◆ Working data ◆
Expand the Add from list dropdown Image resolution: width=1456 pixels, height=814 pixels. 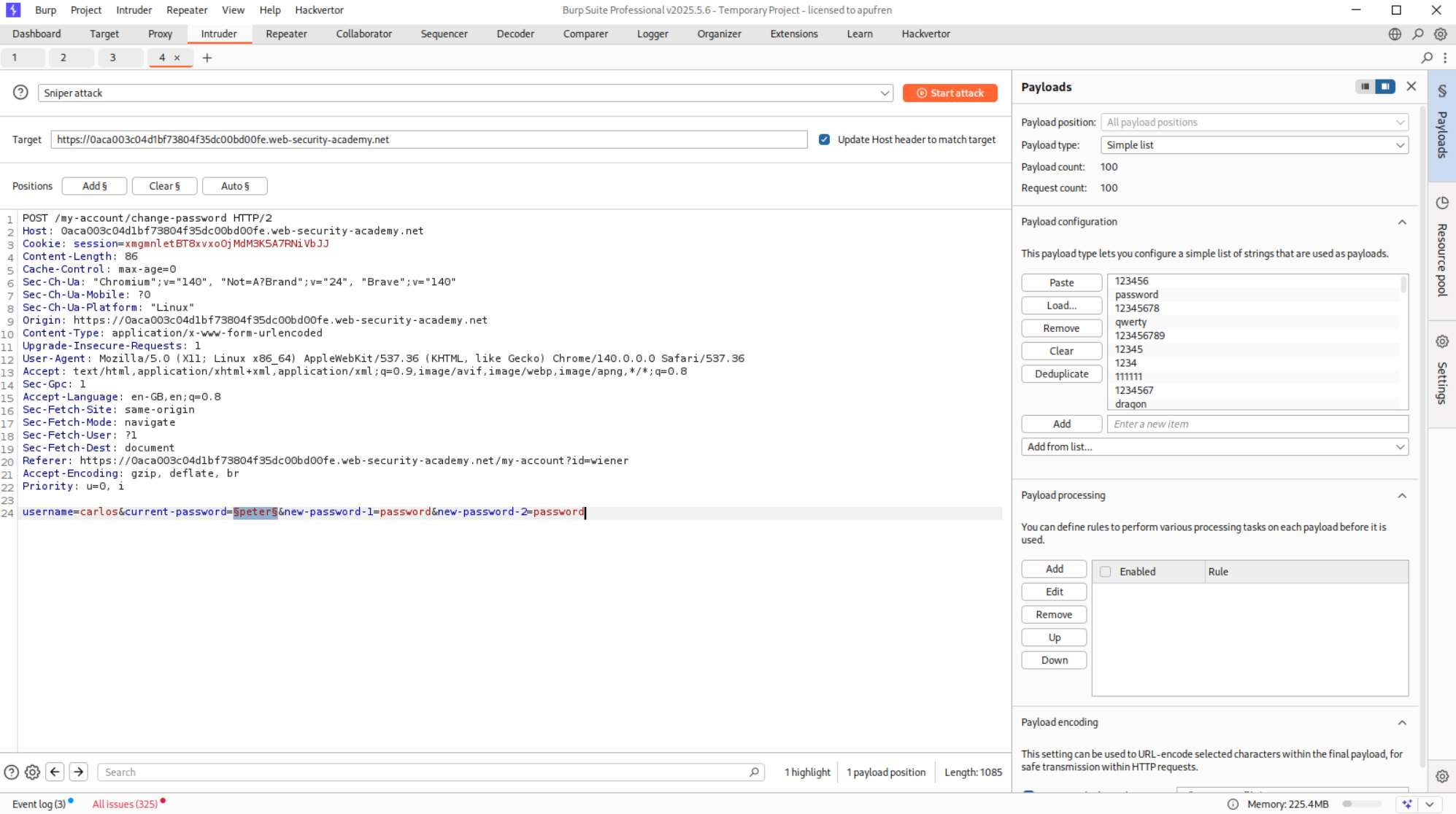[1214, 446]
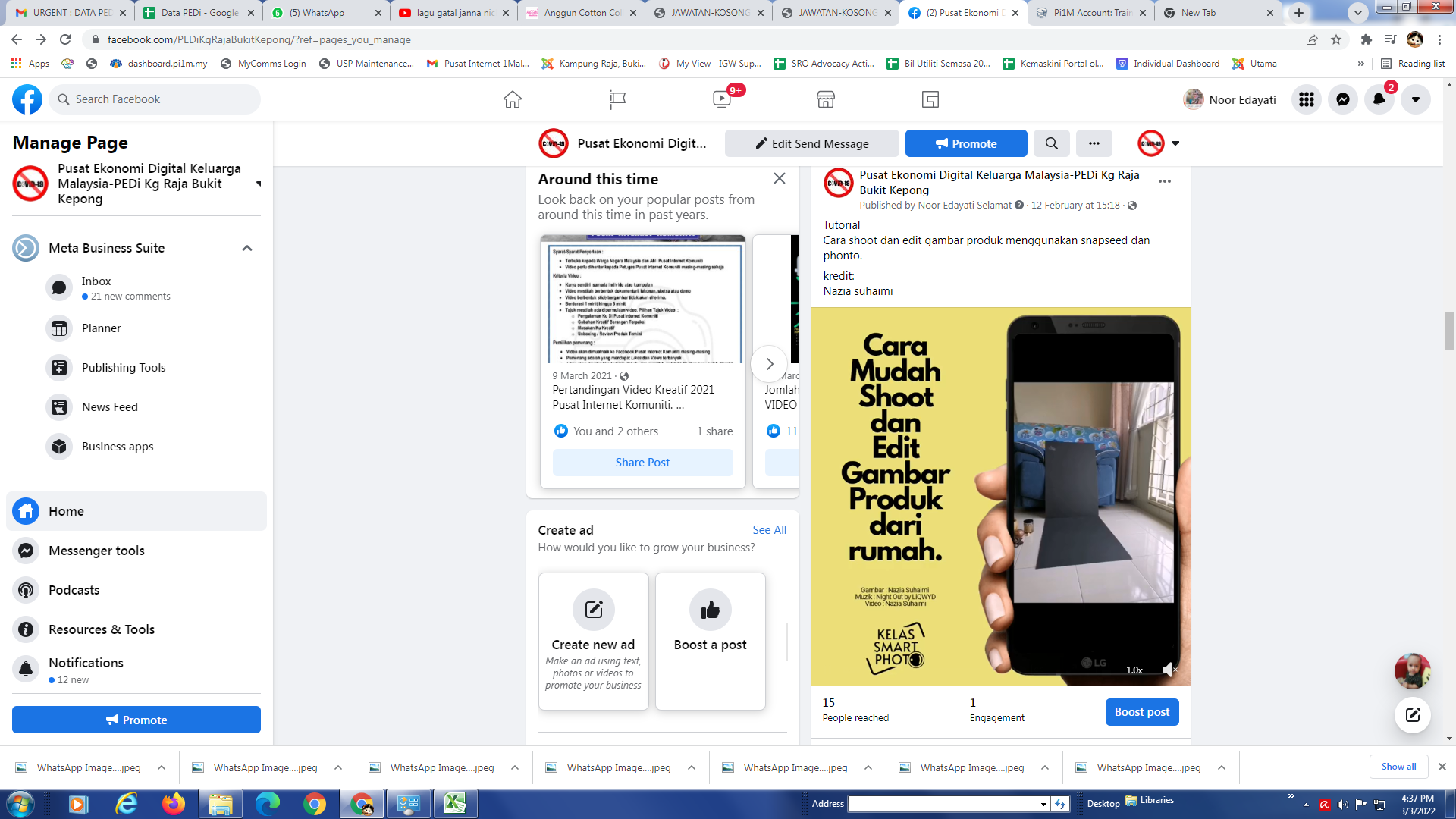
Task: Open Publishing Tools in sidebar
Action: click(x=124, y=368)
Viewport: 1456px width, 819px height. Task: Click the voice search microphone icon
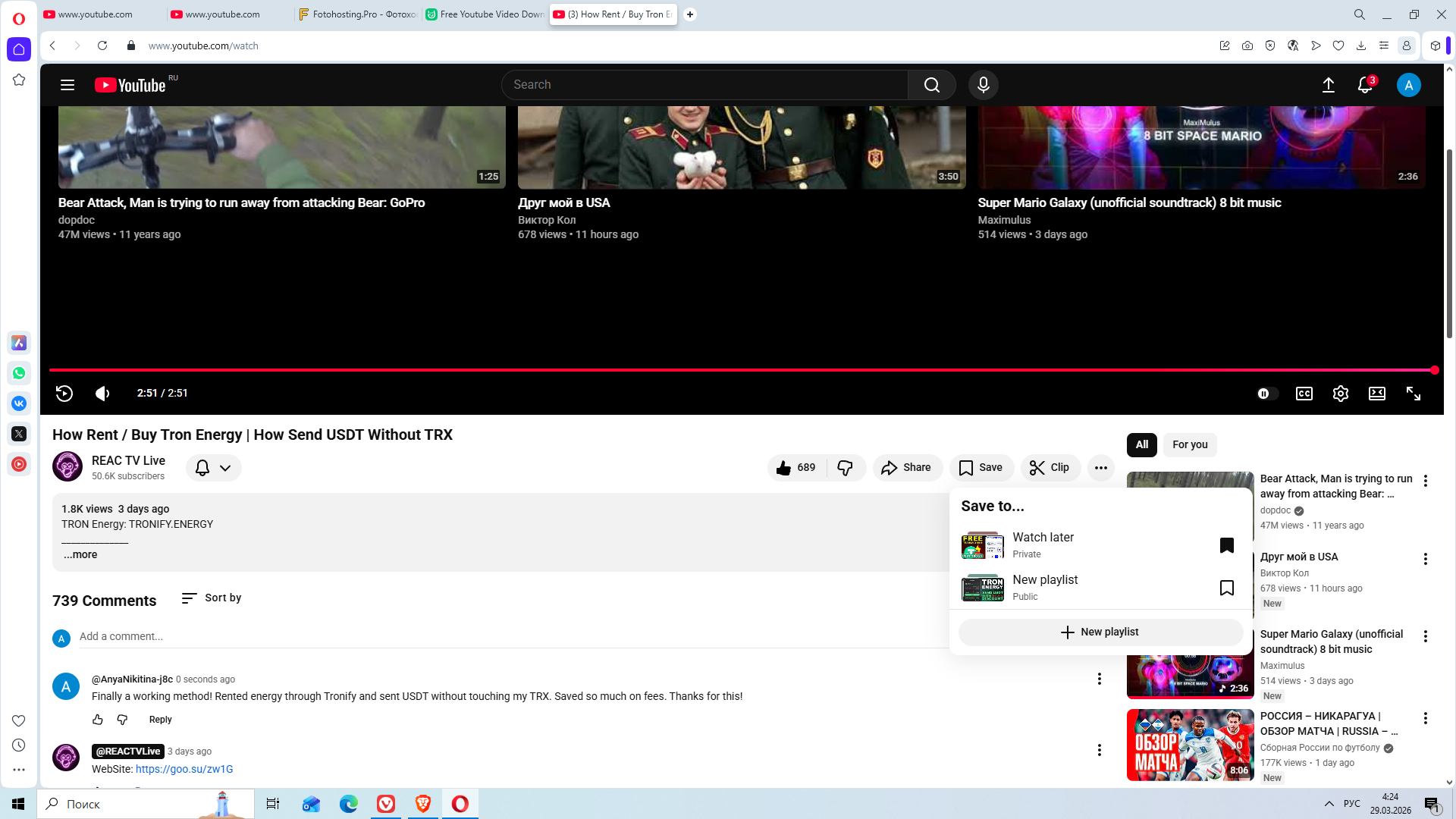pyautogui.click(x=983, y=85)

◆ Task goal ◆
The lines to repeat start at the one holding "Viewport: 1456px width, 819px" and run through the last line of the records above; write them out exactly, both ends included, but not the pictures.

◆ Exercise response ◆
Viewport: 1456px width, 819px height. Task: Click the voice search microphone icon
pyautogui.click(x=983, y=85)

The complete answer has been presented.